However, as we have seen in the past just getting a good law to be enacted does not necessarily result in its being implemented also. The Right to Information Act, the National Rural Employment Guarantee Act and the Forest Rights Act are good examples of laws enacted in recent years that are not being implemented properly. The best way to sabotage a law is to not set up an adequate machinery for its implementation. Many a good law in this country suffers from this drawback as the Government just does not provide enough funds for proper implementation. So even if the Jan Lokpal bill is enacted and becomes law there is little possibility of its being implemented properly. Nevertheless, the fact that such a widespread movement has taken off and it has gained enough media attention is an encouraging sign. The political establishment has definitely been pushed onto the backfoot.

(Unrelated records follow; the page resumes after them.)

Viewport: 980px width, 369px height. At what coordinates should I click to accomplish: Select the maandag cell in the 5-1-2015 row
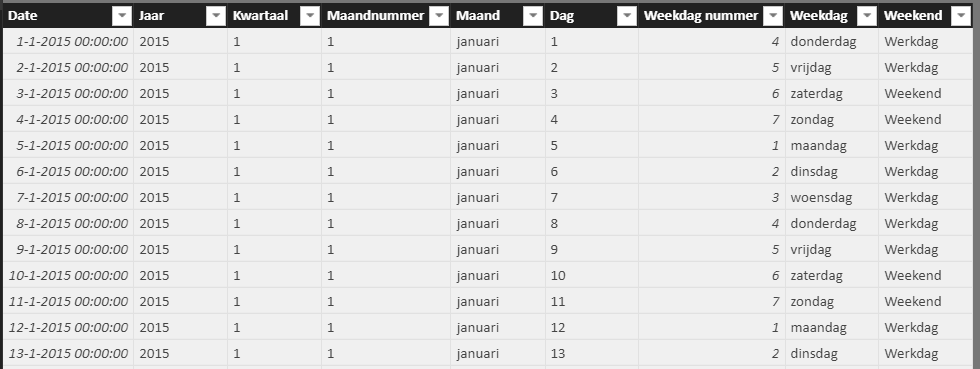click(831, 146)
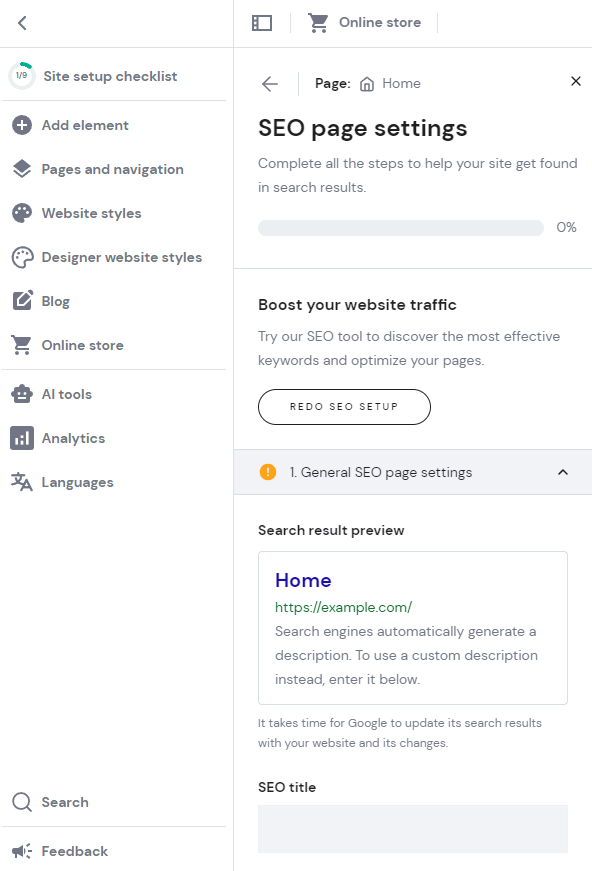Click the Languages translate icon
Image resolution: width=592 pixels, height=871 pixels.
[x=22, y=482]
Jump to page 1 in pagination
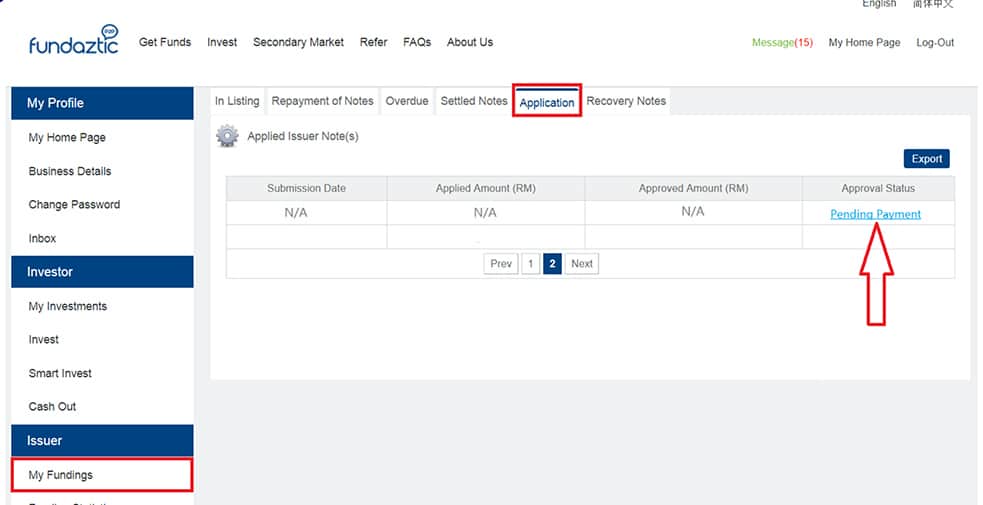 [x=531, y=264]
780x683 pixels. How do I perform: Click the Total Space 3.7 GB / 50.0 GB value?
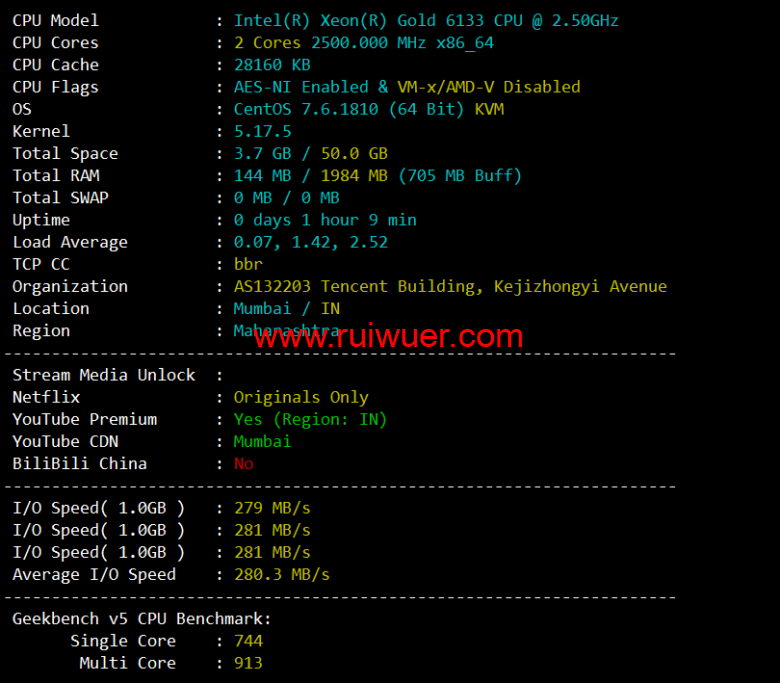pyautogui.click(x=310, y=154)
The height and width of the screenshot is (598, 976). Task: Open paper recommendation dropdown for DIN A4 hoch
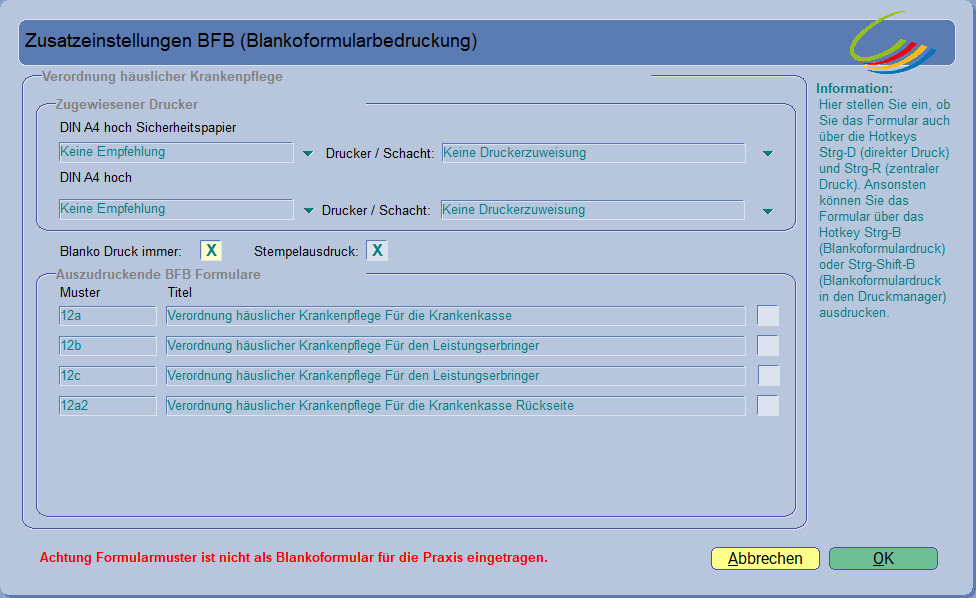(308, 211)
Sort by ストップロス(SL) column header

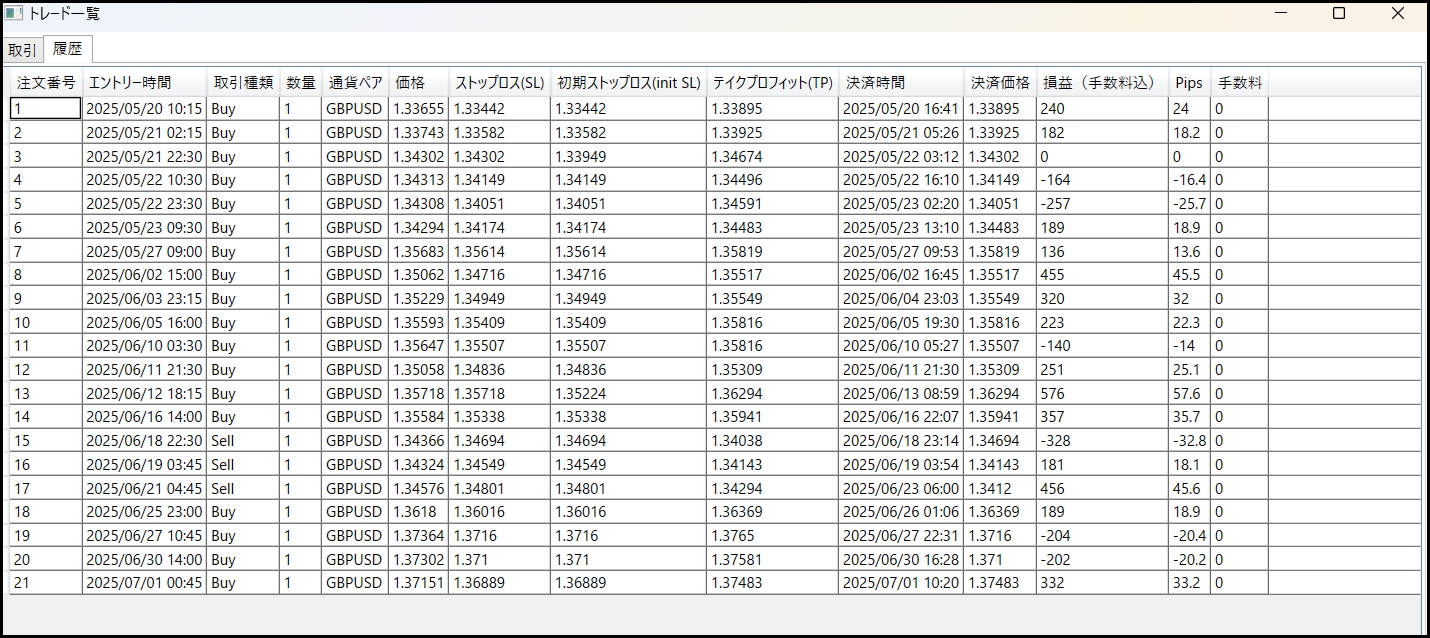tap(500, 83)
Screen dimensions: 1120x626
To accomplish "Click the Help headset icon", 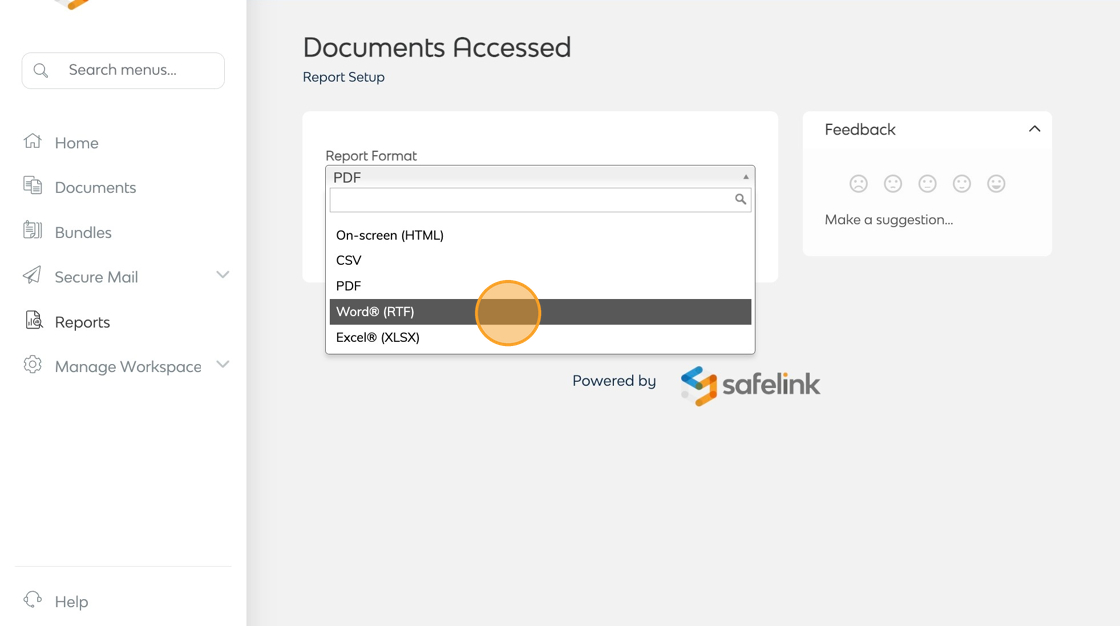I will click(x=33, y=600).
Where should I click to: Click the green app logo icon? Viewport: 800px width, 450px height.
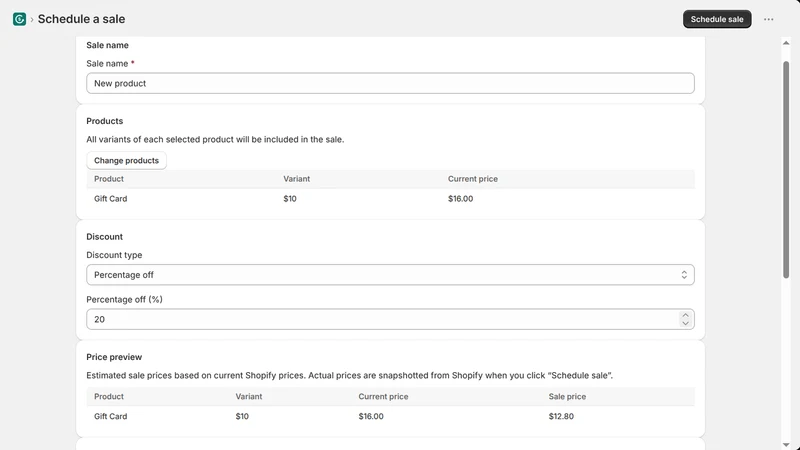19,19
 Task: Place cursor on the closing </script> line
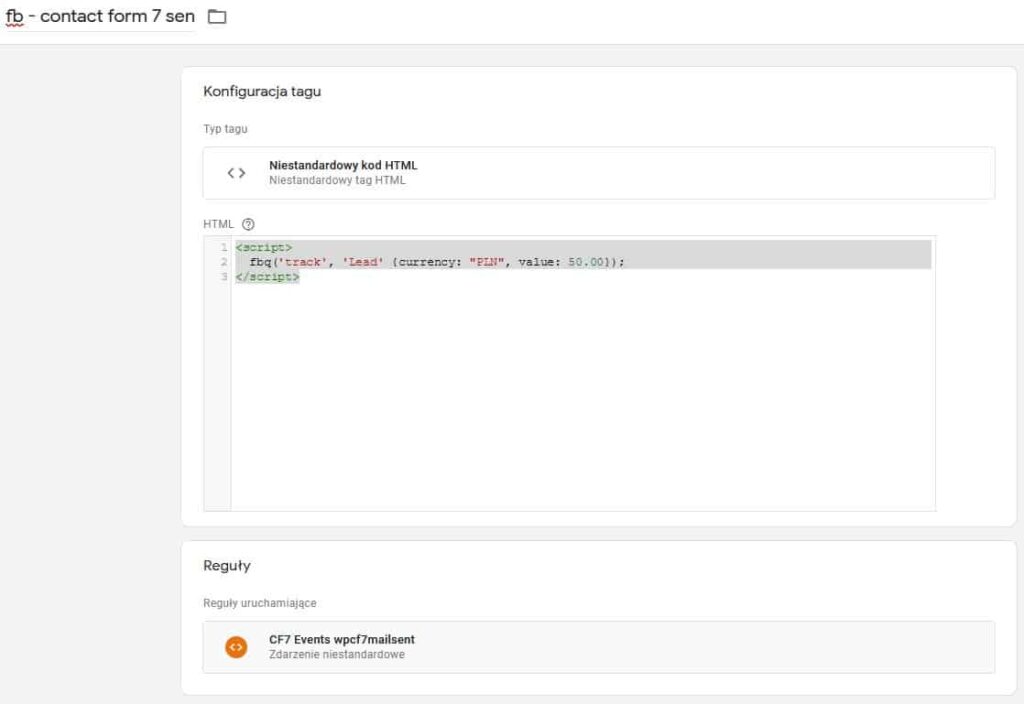tap(267, 277)
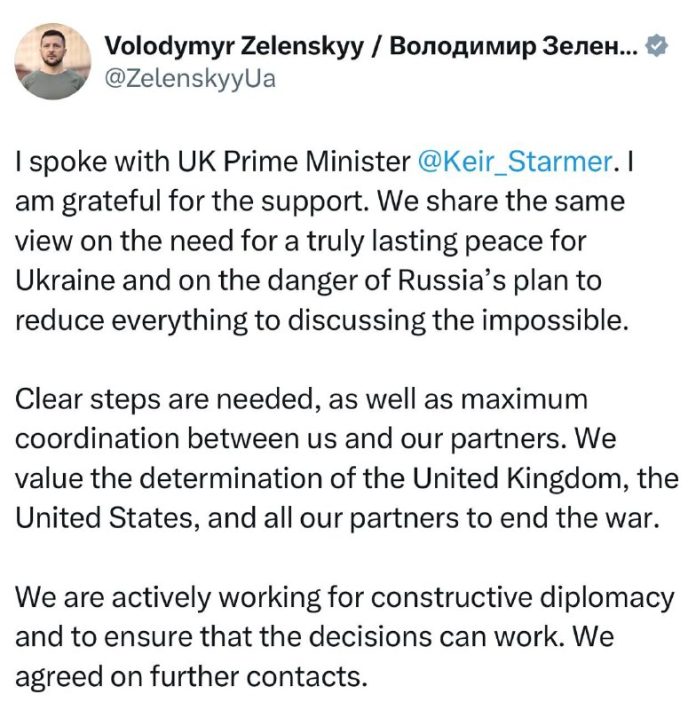Click the blue verified badge icon

pyautogui.click(x=656, y=46)
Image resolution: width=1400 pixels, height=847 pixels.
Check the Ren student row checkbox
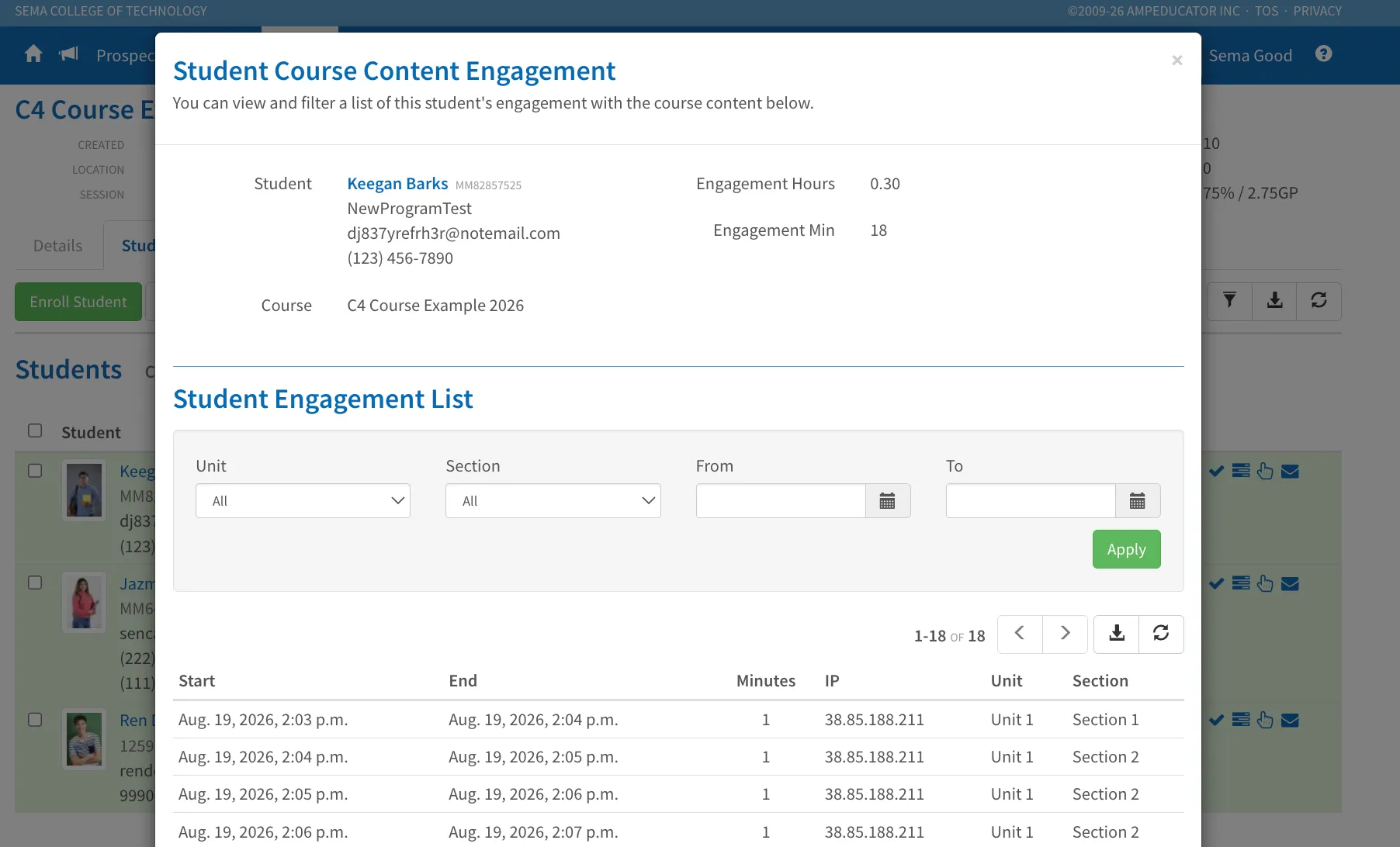pyautogui.click(x=35, y=720)
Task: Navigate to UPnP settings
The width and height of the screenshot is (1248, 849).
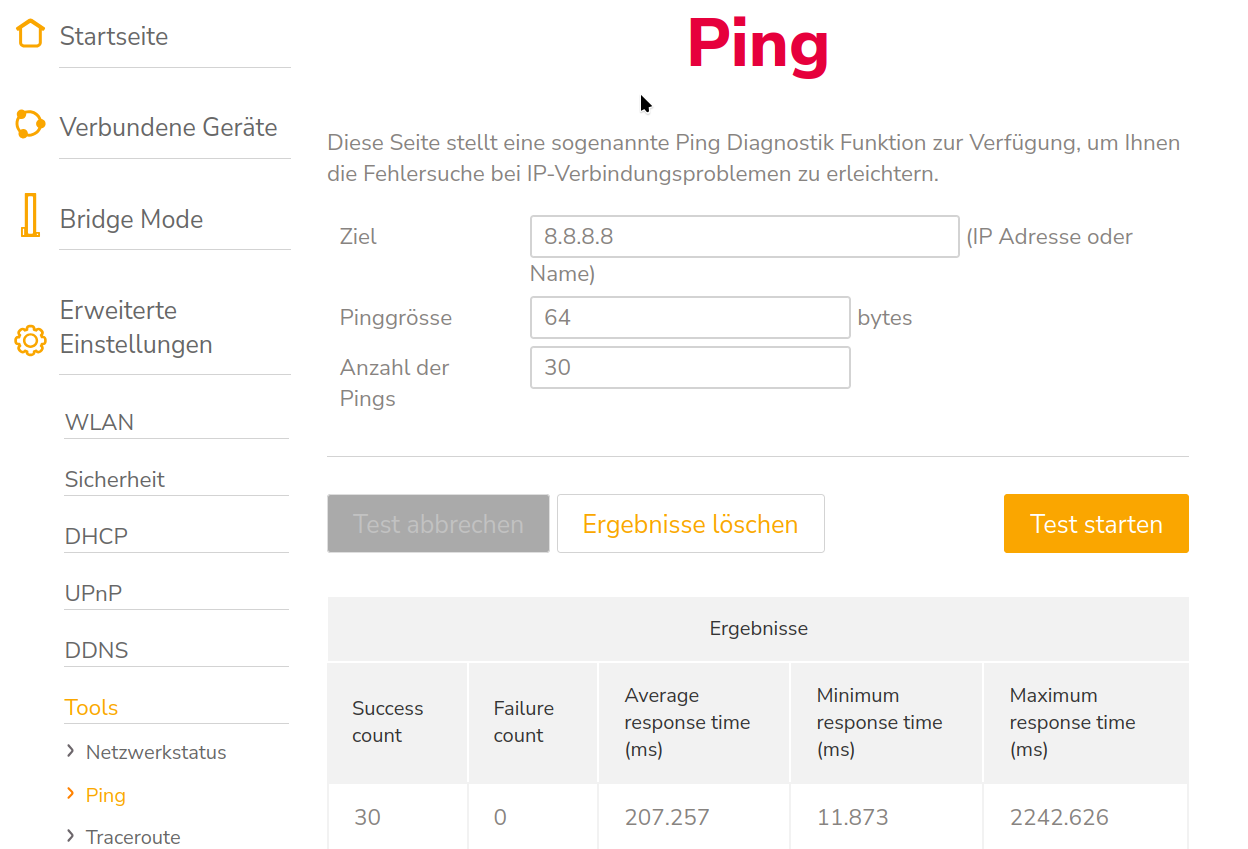Action: point(92,592)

This brings us back to the eternal problem of huge amounts of money being concentrated in the hands of a few. Whether it is the politicians who control state resources or the capitalists who control the private resources, this concentration of wealth and power invariably results in the common people and especially the poor being unable to exercise their rights. The trajectory of human development is decided by just a few people on Wall Street. Even after the huge crisis that they have inflicted on the whole world they still continue to rule the roost and there is very little that the rest of the world can do about this.
Thus, while the movement for a better ombudsman legislation is welcome it will not be able to get rid of the cancer of corruption without intensive grassroots mobilisation to press for better implementation of not only this law but many others. This is a thankless task and one that has to be undertaken on a constant basis in the face of opposition from the government and the administration and the capitalist class that controls them.